In a year when Israel has been celebrating its sixtieth birthday, it is worth remembering that 2008 is also the 70th anniversary of the publication of George Antonius’ impassioned polemic, “The Arab Awakening” that warned that no good would come from the founding of a Jewish state in Palestine.
Published at the close of 1938, The Arab Awakening is a reminder that the conflict between Arab and Jew over Palestine was raging long before World War II. The horrors visited upon the Jews by Hitler’s Reich have diverted attention from the degree to which Jewish immigration into Palestine was already a source of bitter Arab resentment in the 1920s and 30s when Palestine was ruled by the “British Mandate”. Antonius was the first writer to make the case that the displacement of Palestine’s indigenous inhabitants by Jewish settlers was both a monstrous injustice in itself and a recipe for endless bloodshed; he was the first, too, to indict Europe for failing to take responsibility for the fate of its Jews and making innocent Arabs bear the brunt of a Jewish refugee crisis that arose on European soil.
Yest, this heroic champion of the Palestinians has been ill served by posterity. Snubbed in his own lifetime, Antonius has gone on being snubbed in his death; in many ways, he was a tragic figure whose life mirrored the broader tragedy of the Palestinian people. That his critique of Zionism, the project to appropriate the whole of Palestine on behalf of world Jewry, is not more familiar, testifies to how far, in the West, discussion of the Middle East conflict has been dominated from the outset by the Zionist point of view. Born in Lebanon in 1891 into a prosperous Greek Orthodox Christian family, Antonius was educated at Alexandria’s Victoria College, an institution modeled on the British public school system that his celebrated successor as an advocate of the Palestinian cause, Edward Said, was to attend a generation later. Subsequently, he attended King’s College, Cambridge, emerging as an Arab version of that vaunted figure, the British gentleman, and imbued with the gentlemanly belief that public service and “fair play” were the very essence of what Britain stood for. In the 1920s, Antonius served as deputy director of the Palestine education service, but his mission in life became to insist that Britain honor its pledges to the Arabs for helping to defeat Turkey in World War I. It was because of his determination to hold the British to account over the very values for which they purported to uphold that he fell foul of the British establishment.

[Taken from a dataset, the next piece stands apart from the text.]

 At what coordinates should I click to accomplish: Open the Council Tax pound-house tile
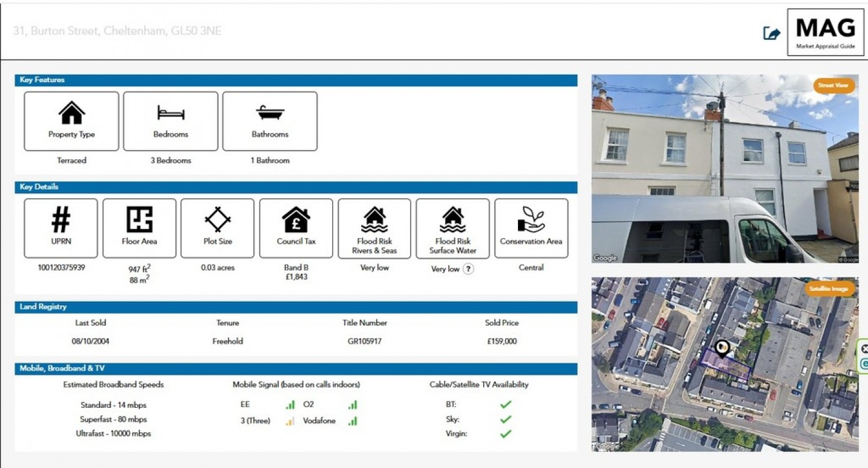296,228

To no British grandee can Antonius have endeared himself less than to the foreign secretary and one-time prime minister, Arthur Balfour, whose eponymous “Declaration” of 1917 had promised Jews a homeland in Palestine while exhibiting no more than cursory concern for the fate of Palestine’s indigenous Arab inhabitants. When, in 1925, the 70- year-old British statesman visited Palestine, Antonius served as his escort and must have been hard-pressed to conceal his private view that the supercilious Balfour was “abysmally ignorant” about the Arab world. He suspected that, for Balfour, Palestine was a mere “intellectual diversion” and that the aloof aristocrat would never have espoused the Zionist cause in the first place but for the flattery of a “plausible and astute Jew” — namely the Russian chemist and pioneering Zionist, Chaim Weizmann, who had settled in Britain and tirelessly propagandized the British ruling elite. The story was told that when Balfour went to Jerusalem, he asked: “Who are these people in long cloaks and white head dresses?” Informed that they were Arabs, he exclaimed: “But if they are Arabs, what are they doing in this country?”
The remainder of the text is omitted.